=== Section Start ===

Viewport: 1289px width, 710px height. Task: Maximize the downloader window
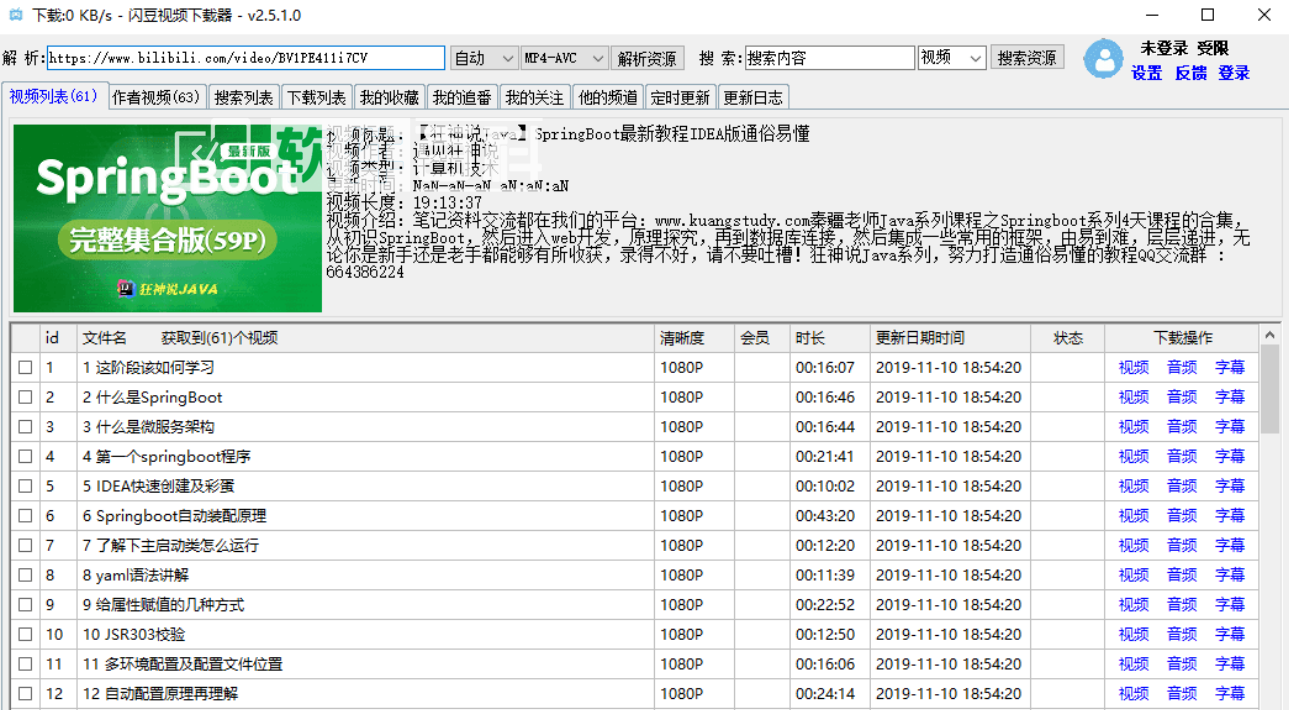coord(1207,15)
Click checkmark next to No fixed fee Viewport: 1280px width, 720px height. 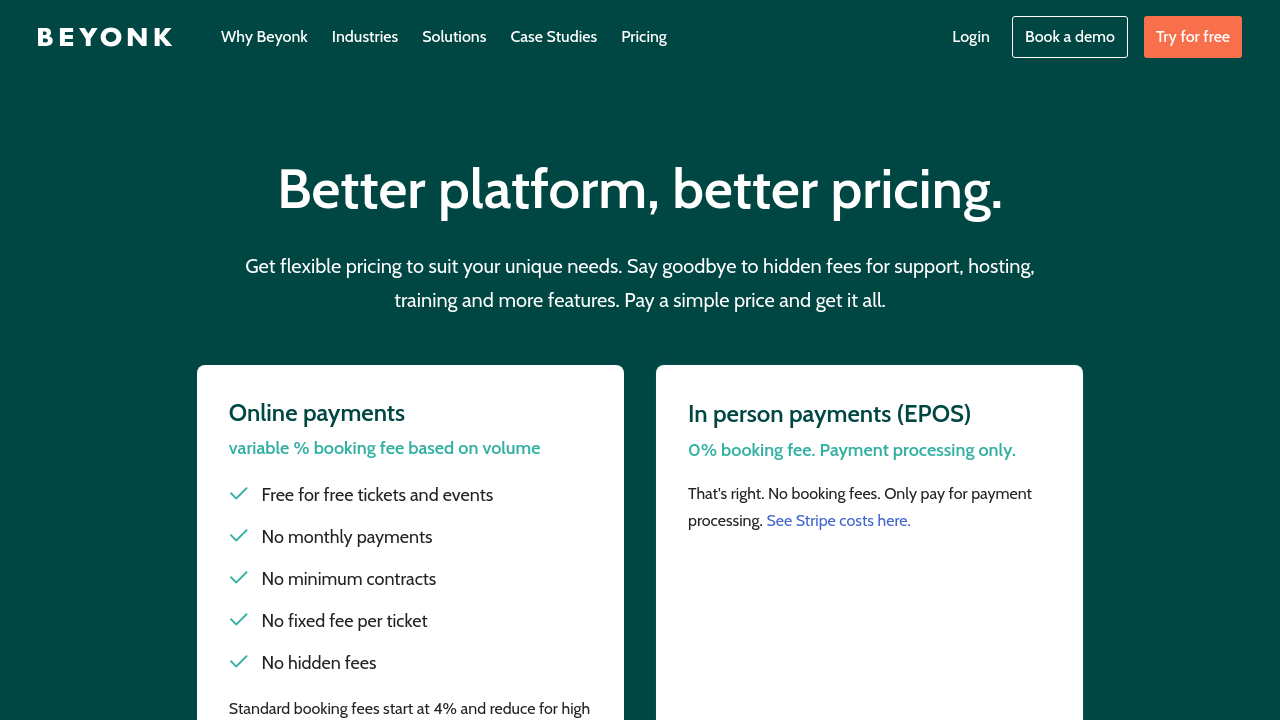point(239,620)
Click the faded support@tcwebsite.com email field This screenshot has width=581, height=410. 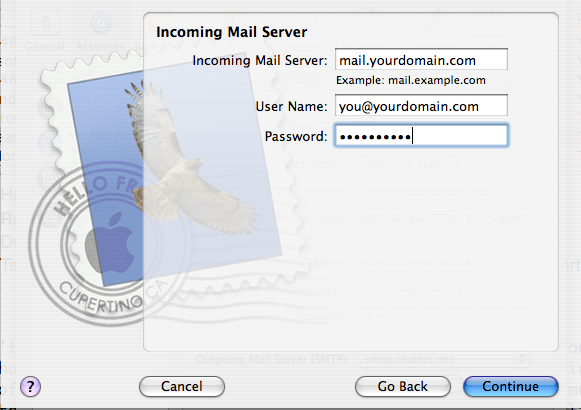[425, 191]
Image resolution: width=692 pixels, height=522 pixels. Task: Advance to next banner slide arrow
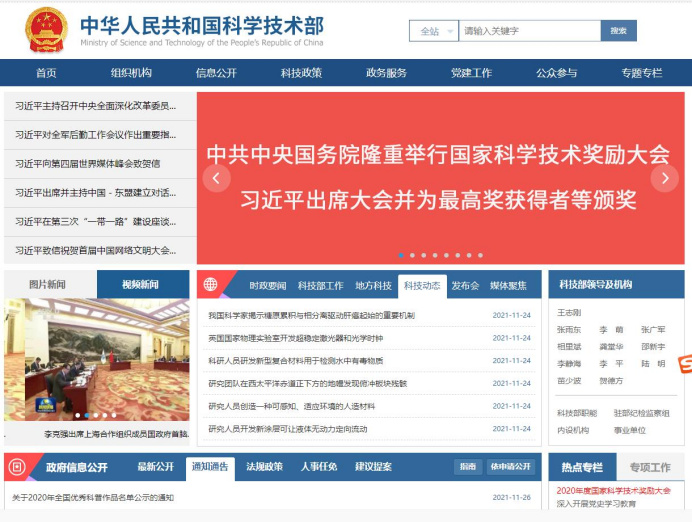click(664, 178)
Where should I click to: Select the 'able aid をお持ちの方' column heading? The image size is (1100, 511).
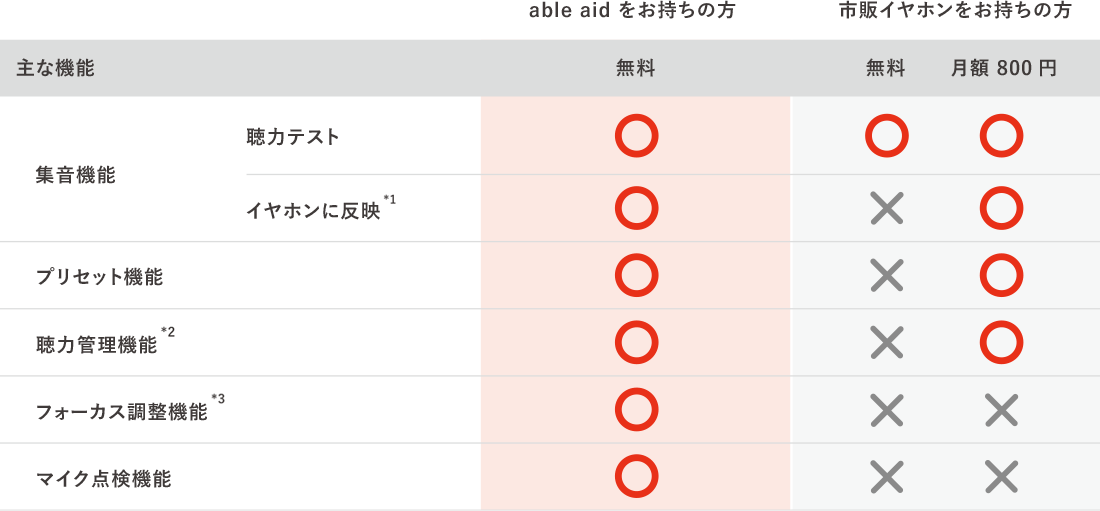point(638,12)
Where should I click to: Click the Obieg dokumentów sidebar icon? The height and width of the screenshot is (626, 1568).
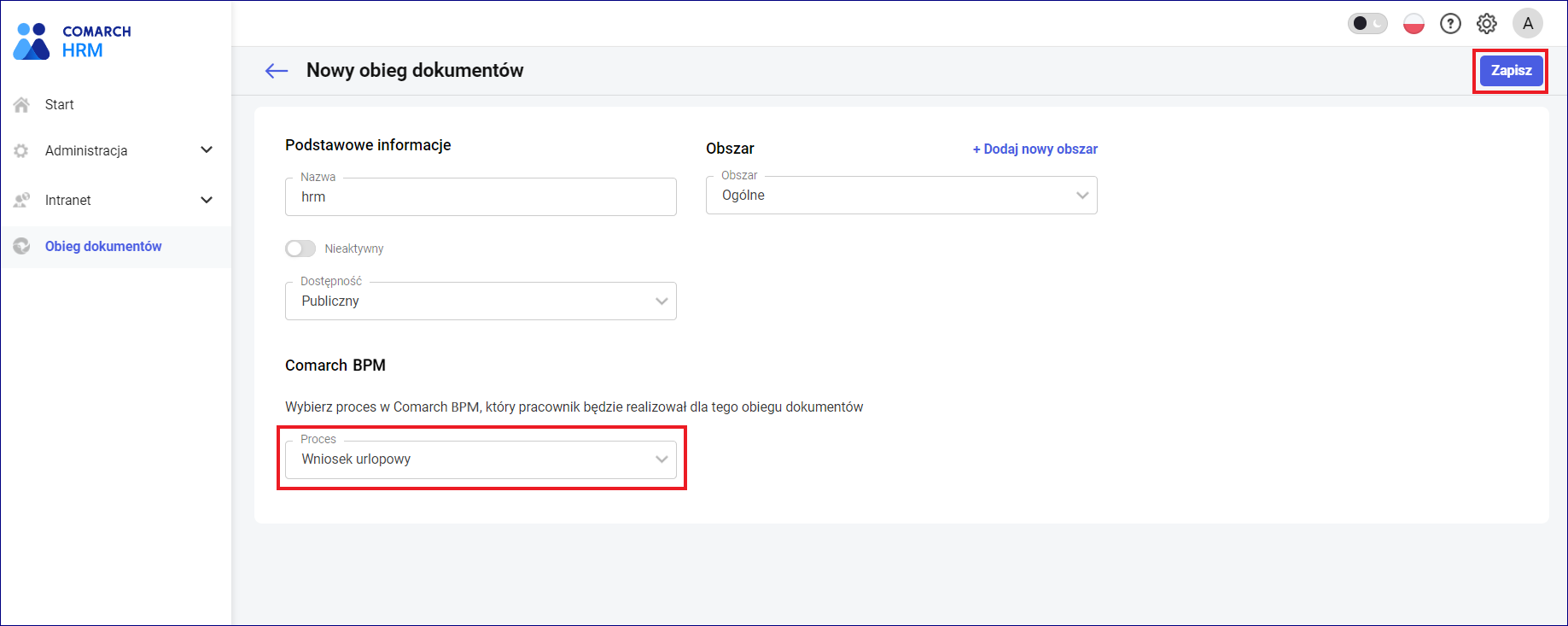coord(22,247)
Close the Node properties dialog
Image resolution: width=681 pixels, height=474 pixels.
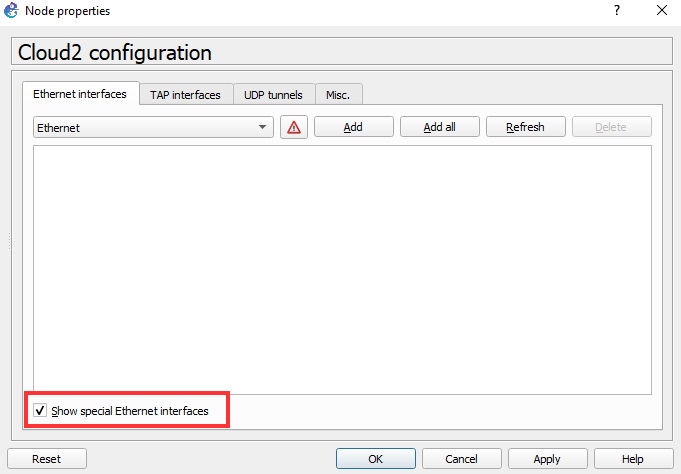pos(661,11)
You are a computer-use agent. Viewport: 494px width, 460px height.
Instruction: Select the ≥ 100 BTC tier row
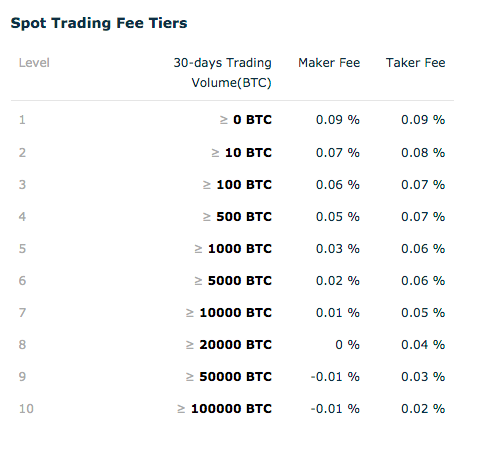click(x=232, y=185)
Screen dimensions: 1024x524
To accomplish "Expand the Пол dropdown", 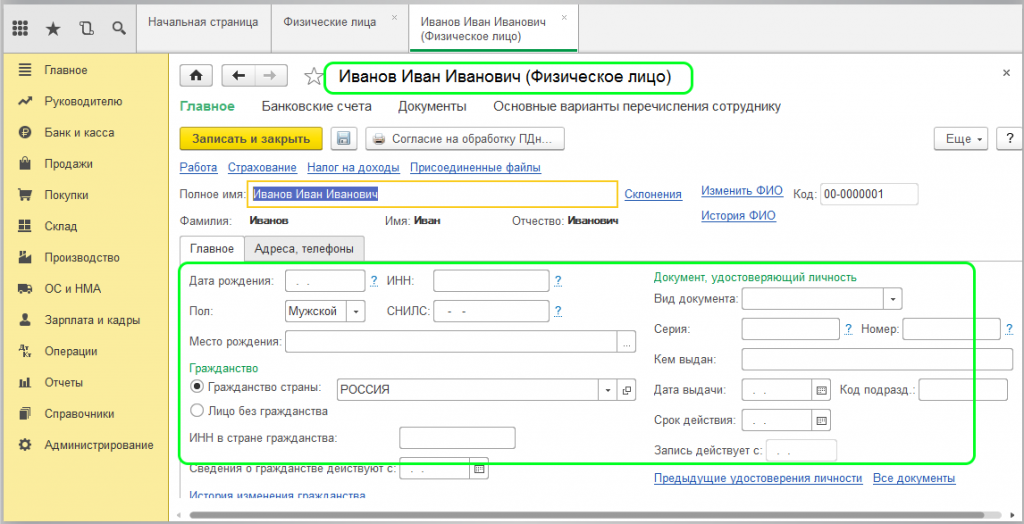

=== Section End ===

What is being asked: Set down word for word each line from the one containing "Where should I click to: Click" through the end of the material, and keep the pictures out of it.

Output for this task:
Where should I click to: Click the Obieg dokumentów sidebar icon? The height and width of the screenshot is (626, 1568).
coord(22,247)
Close the Node properties dialog
Image resolution: width=681 pixels, height=474 pixels.
pos(661,11)
You are a computer-use agent. Viewport: 494px width, 460px height.
Instruction: Select the ≥ 100 BTC tier row
click(x=232, y=185)
Screen dimensions: 1024x524
To accomplish "Expand the Пол dropdown", 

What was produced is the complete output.